Je suis très affaibli, rongé par une grippe qui n’en finit pas de se terminer. J’ai trouvé une valeur assez fondamentale, en trichant un peu c’est vrai..., et compris davantage sur les individus. J’ai découvert le mensonge.
Tout le monde joue le jeu du visible du concret. Nous sommes à ce point bornés que notre vision s’arrête au palpable, au visible. Mais les expériences du commun sont trop trompeuses, le visible est un piège de la suprême essence de l’homme, il nous enferme nous cantonne à des comportements insensés. Il faut s’extrapoler du visible, du matériel, ce n’est pas vraiment nouveau, mais le principal c’est de vivre au niveau de l’extra-perceptible, au-delà du sensoriel, vivre pour essayer de tendre vers cet aspect nouveau du vécu à chaque moment. Il n’existe pas de réalités aux choses matérielles, elles n’existent pas, les objets qui nous entourent sont faux, sans vérité. En cela tous les comportements qui peuvent nous entraîner à créer un univers composé d’objets destinés à nous entourer sont purement insensés c’est un éloignement de la vérité, la seule vérité que peuvent avoir ces objets résulte du choix que nous faisons, sur celui-ci plutôt qu’un autre par exemple, ou l’idée de la possession d’un objet. En fait la seule réalité, c’est l’idée, la pensée car la pensée peut avoir l’idée du néant, ce qui semble prouver qu’elle est bien elle réelle premièrement. Donc au-dessus du néant puisqu’elle peut en avoir l’idée. Maintenant vis-à-vis du concret,...elle lui est supérieure, par ordre, par logique puisqu’elle se distingue de lui, par “expérience”, elle se reconnaît par l’action qu’elle exerce sur eux. Ce qu’elle oublie parfois c’est le piège que peuvent constituer les objets, qui lui font croire être la seule réalité, parce que visibles, présents. Mais la présence ne se prouve pas forcément par la réalité du visible.
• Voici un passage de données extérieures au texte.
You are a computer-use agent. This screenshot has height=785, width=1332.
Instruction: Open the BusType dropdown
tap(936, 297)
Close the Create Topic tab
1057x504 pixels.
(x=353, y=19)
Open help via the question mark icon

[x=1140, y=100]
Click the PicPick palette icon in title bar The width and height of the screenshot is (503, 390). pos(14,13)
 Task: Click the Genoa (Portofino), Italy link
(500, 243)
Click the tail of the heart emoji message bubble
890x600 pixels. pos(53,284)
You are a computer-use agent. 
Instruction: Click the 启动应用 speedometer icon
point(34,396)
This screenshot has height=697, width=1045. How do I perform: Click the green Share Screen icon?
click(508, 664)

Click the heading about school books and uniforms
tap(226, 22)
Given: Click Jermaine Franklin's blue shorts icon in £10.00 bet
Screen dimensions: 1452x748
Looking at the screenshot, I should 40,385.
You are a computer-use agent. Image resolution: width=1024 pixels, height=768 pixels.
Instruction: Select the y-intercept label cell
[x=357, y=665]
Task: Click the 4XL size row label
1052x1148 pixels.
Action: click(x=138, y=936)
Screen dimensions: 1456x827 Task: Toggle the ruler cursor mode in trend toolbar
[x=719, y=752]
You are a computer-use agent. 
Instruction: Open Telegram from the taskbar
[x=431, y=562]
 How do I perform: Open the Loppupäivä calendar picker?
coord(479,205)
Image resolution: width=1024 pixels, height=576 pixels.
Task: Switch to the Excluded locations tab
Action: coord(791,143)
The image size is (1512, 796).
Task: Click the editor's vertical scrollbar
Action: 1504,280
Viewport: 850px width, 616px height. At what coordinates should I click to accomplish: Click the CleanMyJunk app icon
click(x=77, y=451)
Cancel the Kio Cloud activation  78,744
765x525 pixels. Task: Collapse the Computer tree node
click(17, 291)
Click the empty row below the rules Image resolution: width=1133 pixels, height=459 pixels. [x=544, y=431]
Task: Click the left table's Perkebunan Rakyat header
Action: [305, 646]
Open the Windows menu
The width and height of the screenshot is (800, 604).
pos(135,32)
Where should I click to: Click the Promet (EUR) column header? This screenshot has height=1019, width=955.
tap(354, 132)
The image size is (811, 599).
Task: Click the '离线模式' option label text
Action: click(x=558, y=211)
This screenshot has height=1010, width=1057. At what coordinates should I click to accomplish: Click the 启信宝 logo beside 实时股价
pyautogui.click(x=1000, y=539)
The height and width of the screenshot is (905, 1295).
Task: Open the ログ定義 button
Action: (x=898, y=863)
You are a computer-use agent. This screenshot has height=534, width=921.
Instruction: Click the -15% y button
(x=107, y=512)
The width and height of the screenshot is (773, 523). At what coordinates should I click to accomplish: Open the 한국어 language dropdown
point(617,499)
Les objets qui n’ont pas de réalité, n’ont pas de prise réelle, “véritable” sur la pensée, c’est plutôt la pensée qui se laisse elle-même fasciner par les marques , les preuves de sa matérialisation concrète. C’est une forme de pensée primitive en fait, celle qui se laisse jouer par un aspect visible. La pensée la plus évoluée joue avec son propre raisonnement, se laisse conduire par sa faculté de réflexion dépassant son essence de base, son essence première. La musique est une forme extraordinairement évoluée de la pensée. C’est une pensée “matérialisée” de manière quasi inconcrète, insuffisamment concrète car on ne peut que l’entendre, on ne la voit pas, mais on la perçoit auditivement en tant que réalité auditive, audible et en plus on perçoit le message qu’elle renferme. La musique est une pensée qui joue avec elle-même ( niveau de la perception intime de l’oeuvre ) et une pensée qui joue avec une réalisation ambiguë à moitié réelle.